New Delhi, Nov 16: | Updated: Nov 17 2003, 05:30am hrs
The European Union (EU) has asked the Chinese government to take tougher measures to protect the intellectual property rights (IPRs) in line with its international commitments.

In a communication to the World Trade Organisation (WTO) secretariat last week in the context of transitional review mechanism of China, the EU warned that high rates of counterfeiting and piracy not only destroyed the creative initiative of Chinese inventors and creators, it also hurt the bilateral relations with many trading partners, including the European Union.

The communication pointed out that although China had significantly strengthened the legal framework of intellectual property protection since the previous year, the situation had not substantially improved in the field of enforcement of intellectual property rights.
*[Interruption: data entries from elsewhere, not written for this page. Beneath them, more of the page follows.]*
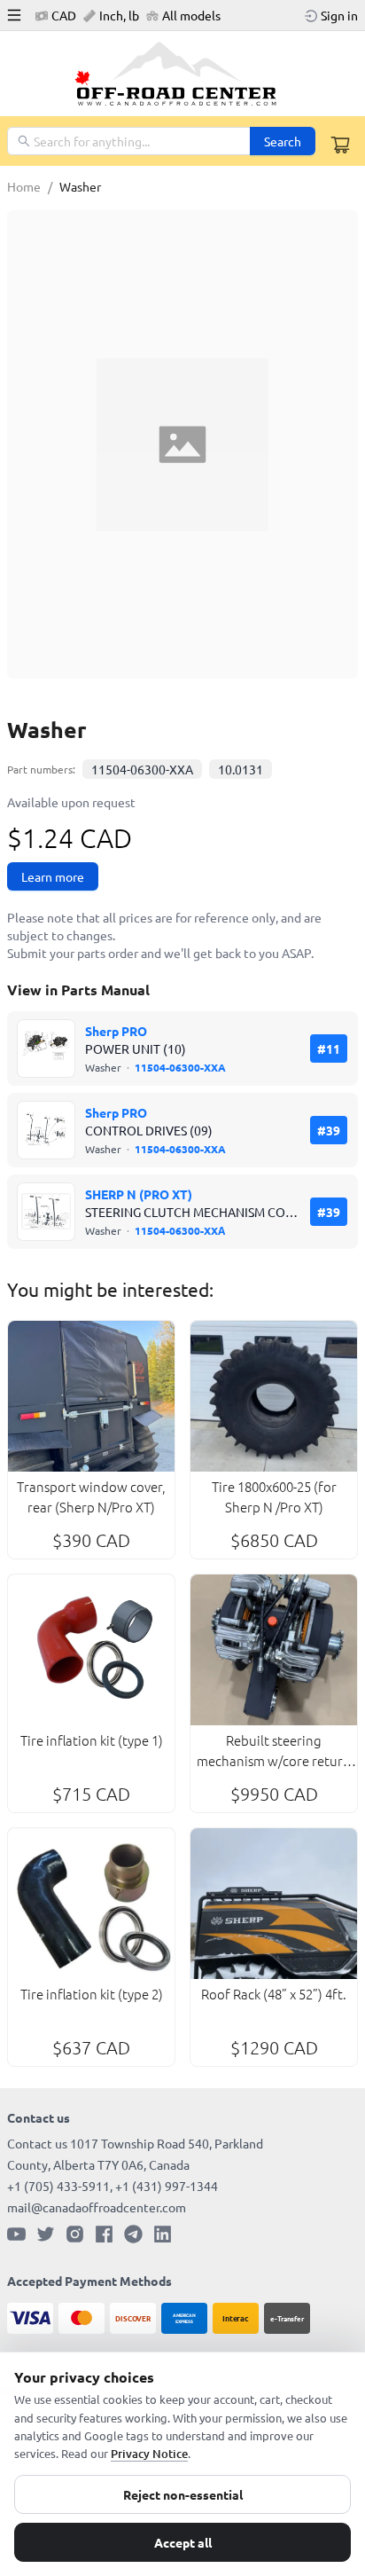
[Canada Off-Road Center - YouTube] (16, 2234)
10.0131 (240, 769)
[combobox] (130, 141)
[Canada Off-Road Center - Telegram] (133, 2234)
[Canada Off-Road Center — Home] (182, 73)
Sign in (339, 15)
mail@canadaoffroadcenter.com (96, 2207)
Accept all (183, 2542)
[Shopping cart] (340, 144)
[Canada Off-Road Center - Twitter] (45, 2234)
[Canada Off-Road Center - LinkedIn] (162, 2234)
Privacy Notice (149, 2454)
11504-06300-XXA (142, 769)
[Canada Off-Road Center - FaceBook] (104, 2234)
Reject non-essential (183, 2494)
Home (24, 186)
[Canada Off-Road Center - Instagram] (75, 2234)
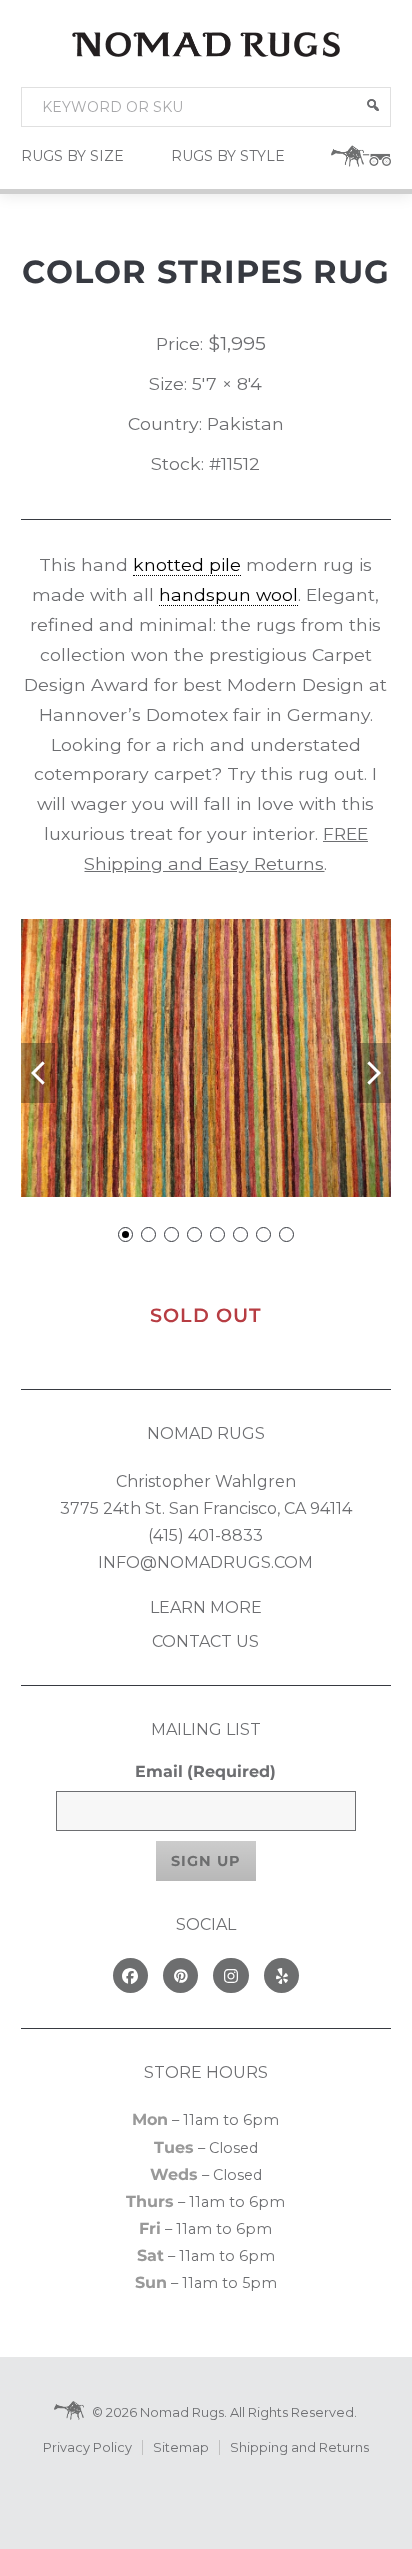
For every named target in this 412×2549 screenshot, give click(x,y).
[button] (373, 105)
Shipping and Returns (299, 2447)
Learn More (206, 1607)
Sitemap (181, 2447)
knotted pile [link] (187, 564)
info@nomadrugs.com (205, 1562)
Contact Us (205, 1641)
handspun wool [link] (228, 594)
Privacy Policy (87, 2447)
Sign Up (206, 1861)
The EU said that China should establish a forward looking enforcement strategy for intellectual property which would suit both the domestic and international markets. It said that it would like to cooperate with China in order to achieve a sustainable intellectual property protection system.

Making an offer, the EU said that not only would it like to continue to monitor the situation in China and to ensure that its economic interests are appropriately safeguarded, it will also work together with the Chinese government to improve the situation.
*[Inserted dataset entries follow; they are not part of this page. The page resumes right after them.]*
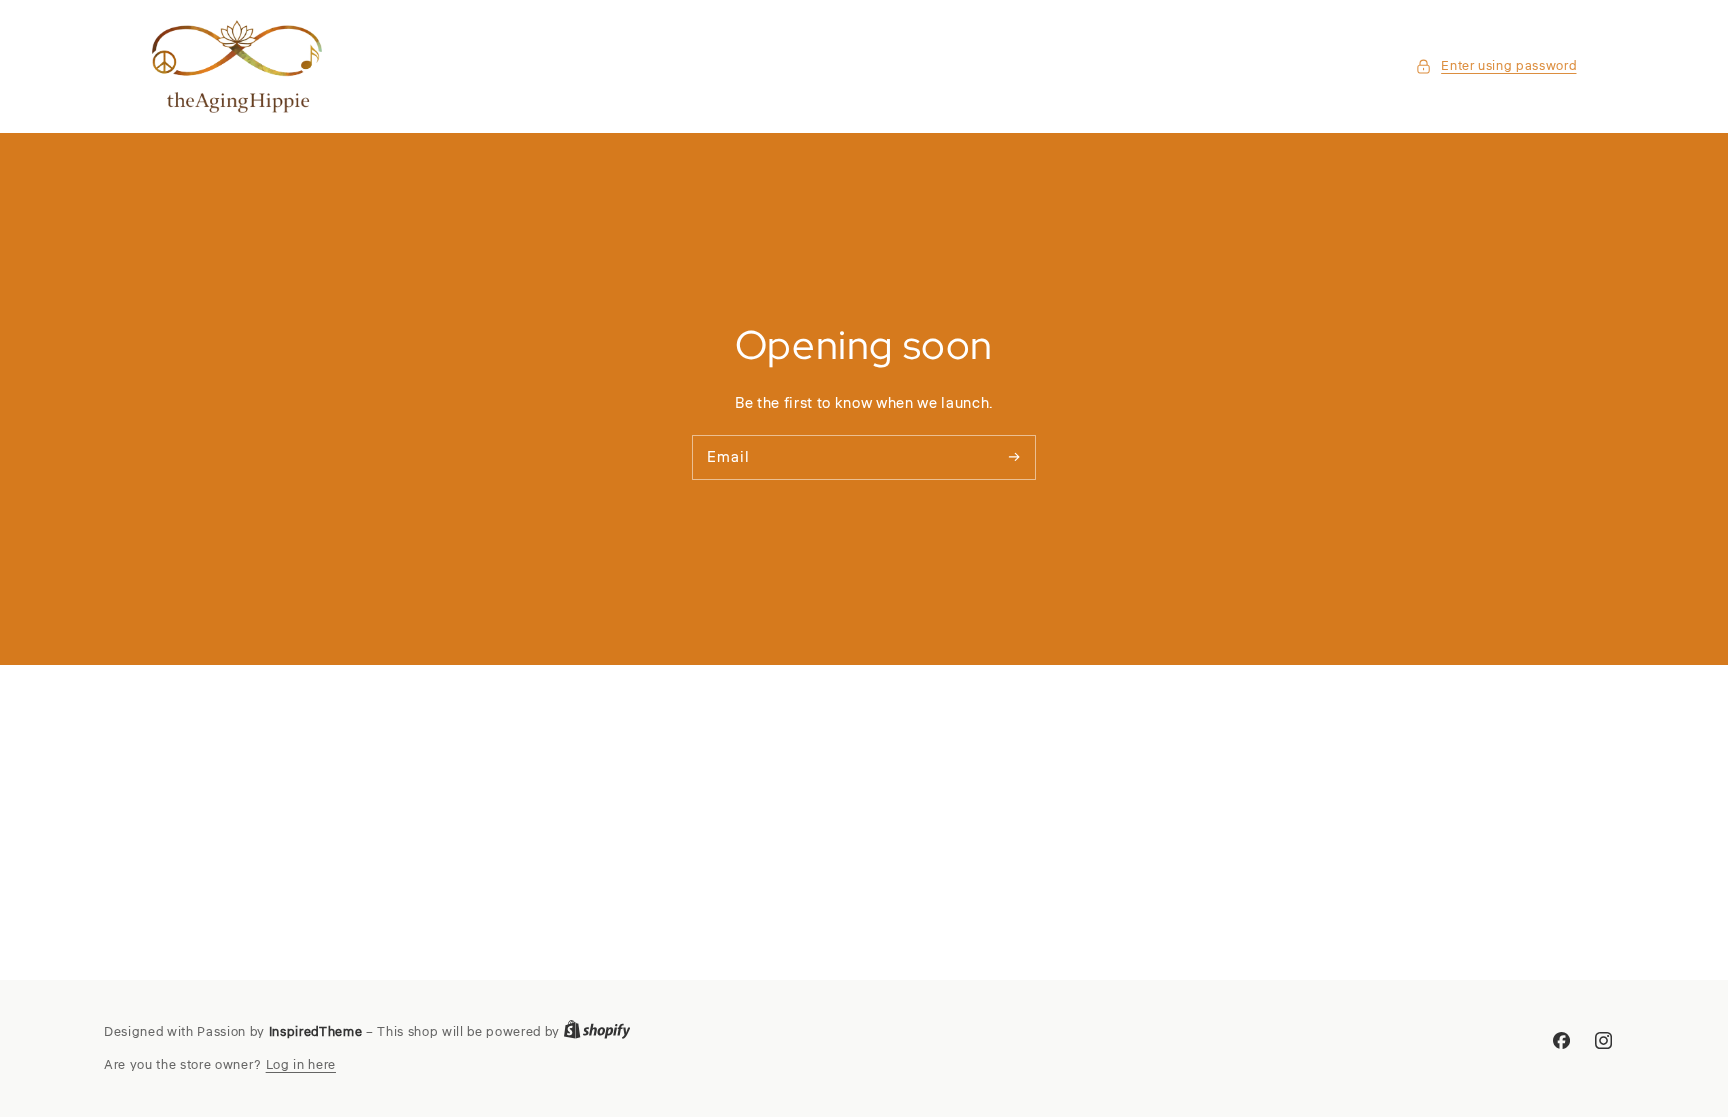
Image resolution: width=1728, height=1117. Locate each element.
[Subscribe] (1014, 457)
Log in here (301, 1064)
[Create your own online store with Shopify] (597, 1032)
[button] (1496, 66)
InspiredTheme (316, 1031)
The EU recommend that China should create a high level coordination working office that could promote further development of the intellectual property protection system of the country, strengthen the enforcement of intellectual property rights, and give directions to fulfill international obligations.

In its communication, the EU pointed out that the lack of an effective and deterrent system for combating infringement of intellectual property rights was still a major source of contention between China and foreign investors. Chinas share of the worlds trade of counterfeit and pirated goods continued to increase annually, it said, adding that there was an urgent need to curb it.

This situation is detrimental to investment and development and leads to the loss of revenue for both Chinese and foreign right holders, the EU said.